The allegations are flying thick and fast. In the run-up to Britain’s Dec. 12 general election, both right and left are accusing each other of being the Kremlin’s favored side. Voters face a bewildering flurry of stories about hacks, disinformation and Russian influence. Prime Minister Boris Johnson’s decision to block a parliamentary report documenting Kremlin influence has only added to the mess.
The truth is simpler: Whatever the outcome of the election, Russia has already won. Those in Moscow charged with the task must be following events in the United Kingdom with a deepening sense of satisfaction.
Britain’s Kremlin-angering balancing act has run its course. For decades, the United Kingdom has tried to have it both ways. It has embraced Russian oligarchs, dirty money and luxury real estate purchasers even as it has fitfully tried to strengthen the defenses of its NATO allies and European Union partners against Russia’s revanchist campaign of assassinations, disinformation and dirty wars. But power shifts inside both big parties have pushed Tory and Labour cold warriors to the side.

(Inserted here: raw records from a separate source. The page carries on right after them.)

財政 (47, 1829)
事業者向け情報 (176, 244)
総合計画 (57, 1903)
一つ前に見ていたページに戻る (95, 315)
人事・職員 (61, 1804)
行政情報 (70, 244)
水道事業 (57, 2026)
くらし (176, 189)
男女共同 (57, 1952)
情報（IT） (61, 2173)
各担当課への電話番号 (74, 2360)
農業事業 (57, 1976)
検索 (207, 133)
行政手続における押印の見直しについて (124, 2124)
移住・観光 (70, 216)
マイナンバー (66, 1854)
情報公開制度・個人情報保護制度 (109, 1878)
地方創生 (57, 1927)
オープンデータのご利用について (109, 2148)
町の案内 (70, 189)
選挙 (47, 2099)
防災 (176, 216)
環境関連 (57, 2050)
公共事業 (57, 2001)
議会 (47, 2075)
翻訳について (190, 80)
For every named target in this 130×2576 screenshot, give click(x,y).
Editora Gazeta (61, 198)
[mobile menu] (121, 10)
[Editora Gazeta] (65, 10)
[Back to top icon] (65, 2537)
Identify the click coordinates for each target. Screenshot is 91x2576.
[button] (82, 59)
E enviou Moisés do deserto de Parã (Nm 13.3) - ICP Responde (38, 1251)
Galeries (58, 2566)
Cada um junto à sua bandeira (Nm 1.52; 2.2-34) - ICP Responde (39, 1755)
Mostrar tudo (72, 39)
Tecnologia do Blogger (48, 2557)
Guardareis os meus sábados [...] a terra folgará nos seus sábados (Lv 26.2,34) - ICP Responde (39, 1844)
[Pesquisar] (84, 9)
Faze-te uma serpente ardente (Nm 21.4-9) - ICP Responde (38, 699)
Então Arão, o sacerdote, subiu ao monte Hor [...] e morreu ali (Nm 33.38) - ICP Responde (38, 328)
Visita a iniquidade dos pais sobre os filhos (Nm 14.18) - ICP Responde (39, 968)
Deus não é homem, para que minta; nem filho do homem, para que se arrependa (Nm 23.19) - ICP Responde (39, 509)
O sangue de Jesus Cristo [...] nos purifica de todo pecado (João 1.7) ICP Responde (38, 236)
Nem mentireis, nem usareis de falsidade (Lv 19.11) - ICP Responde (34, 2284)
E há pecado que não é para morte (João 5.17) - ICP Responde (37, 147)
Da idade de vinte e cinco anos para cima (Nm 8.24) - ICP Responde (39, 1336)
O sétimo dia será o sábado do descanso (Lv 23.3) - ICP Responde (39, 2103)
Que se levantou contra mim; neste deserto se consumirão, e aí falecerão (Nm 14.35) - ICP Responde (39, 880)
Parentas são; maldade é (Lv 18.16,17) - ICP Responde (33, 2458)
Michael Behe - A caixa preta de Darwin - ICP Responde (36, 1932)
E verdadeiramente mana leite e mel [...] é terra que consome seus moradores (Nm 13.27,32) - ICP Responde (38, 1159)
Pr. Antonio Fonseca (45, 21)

Both Johnson and the Labour Party’s Jeremy Corbyn are offering more isolationist visions of Britain in the world — albeit in very different ways. While the Conservative Party pushes a vision of a “buccaneering Britain” unchained by Brexit, Labour touts a socialist-inspired reconstruction of the British state in which Corbyn’s foreign policy would weaken London’s commitment to NATO. To put it bluntly: Standing up to Vladimir Putin is nobody’s priority.